═══ Extrait du document

Le nom chantant
d’Erysichthon résonne avec la Grèce et ses mythes. Avec des figures
extraordinaires, des récits épiques et merveilleux. Témoins de l’Histoire,
d’une culture, ils nous permettent de comprendre d’où nous venons, qui nous
sommes et peut-être où nous allons. Le nom incantatoire d’Erysichthon qui, dans
les Métamorphoses d’Ovide, avoisine celui du Minotaure, de Dédale et
d’Icare, nous échappe pourtant. Qui est ce curieux Erysichthon ? Pourquoi
le rencontrons-nous ici, aujourd’hui ?
Le mythe nous
raconte qu’un roi de Thessalie, Erysichthon-l’arrogant, voulut faire abattre un
grand chêne, arbre sacré placé sous la protection de Déméter, déesse de la
terre, de la moisson et des saisons. Les raisons de cet acte : faire
valoir son pouvoir, contrôler, dominer. Ses compagnons, qui connaissaient la
puissance des arbres habités par des nymphes sylvestres (les Dryades),
refusèrent d’exécuter l’ordre de leur maître. Erysichthon-le furieux prit alors
la hache et trancha le grand chêne, duquel jaillit le sang de la nymphe qui
l’animait. Erysichthon-destructeur, de la nature, de la vie. Déméter, folle de
rage, s’empressa de faire appel à la Faim, afin qu’elle jette un sort au roi.
La sentence fut terrible. Désormais, Erysichthon-l’affamé aura toujours faim et
ne pourra jamais plus être rassasié. Le drame final voit
Erysichthon-l’insatiable mort, dévoré par lui-même.
Loin des entrailles
ensanglantés qui achèvent le mythe, l’exposition La prophétie
d’Erysichthon qui réunit le travail du couple d’artistes grecs Irini
Gonou et Miltos Pantélias, convoque la figure
d’Erysichthon-l’effrayant, non pas littéralement, mais en tant que symbole de
la société contemporaine, destructrice de sa nature et de son environnement.

══════
═══ Données enregistrées

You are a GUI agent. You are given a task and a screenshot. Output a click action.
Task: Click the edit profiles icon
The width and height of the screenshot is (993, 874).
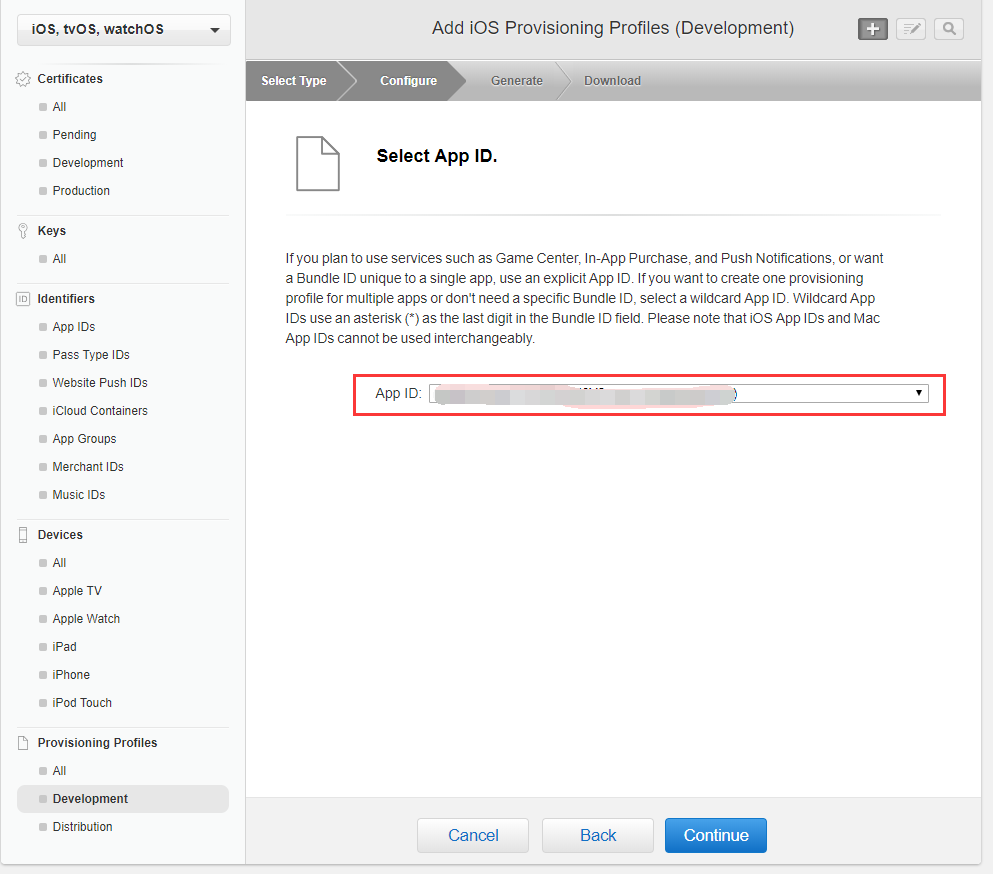coord(911,29)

══════

__Consigne__.
Restituez mot pour mot le passage de l'extrait sur le mythe d'Erysichthon qui va de « Le mythe nous » jusqu'à « dévoré par lui-même. ».

__Bonne réponse__.
Le mythe nous
raconte qu’un roi de Thessalie, Erysichthon-l’arrogant, voulut faire abattre un
grand chêne, arbre sacré placé sous la protection de Déméter, déesse de la
terre, de la moisson et des saisons. Les raisons de cet acte : faire
valoir son pouvoir, contrôler, dominer. Ses compagnons, qui connaissaient la
puissance des arbres habités par des nymphes sylvestres (les Dryades),
refusèrent d’exécuter l’ordre de leur maître. Erysichthon-le furieux prit alors
la hache et trancha le grand chêne, duquel jaillit le sang de la nymphe qui
l’animait. Erysichthon-destructeur, de la nature, de la vie. Déméter, folle de
rage, s’empressa de faire appel à la Faim, afin qu’elle jette un sort au roi.
La sentence fut terrible. Désormais, Erysichthon-l’affamé aura toujours faim et
ne pourra jamais plus être rassasié. Le drame final voit
Erysichthon-l’insatiable mort, dévoré par lui-même.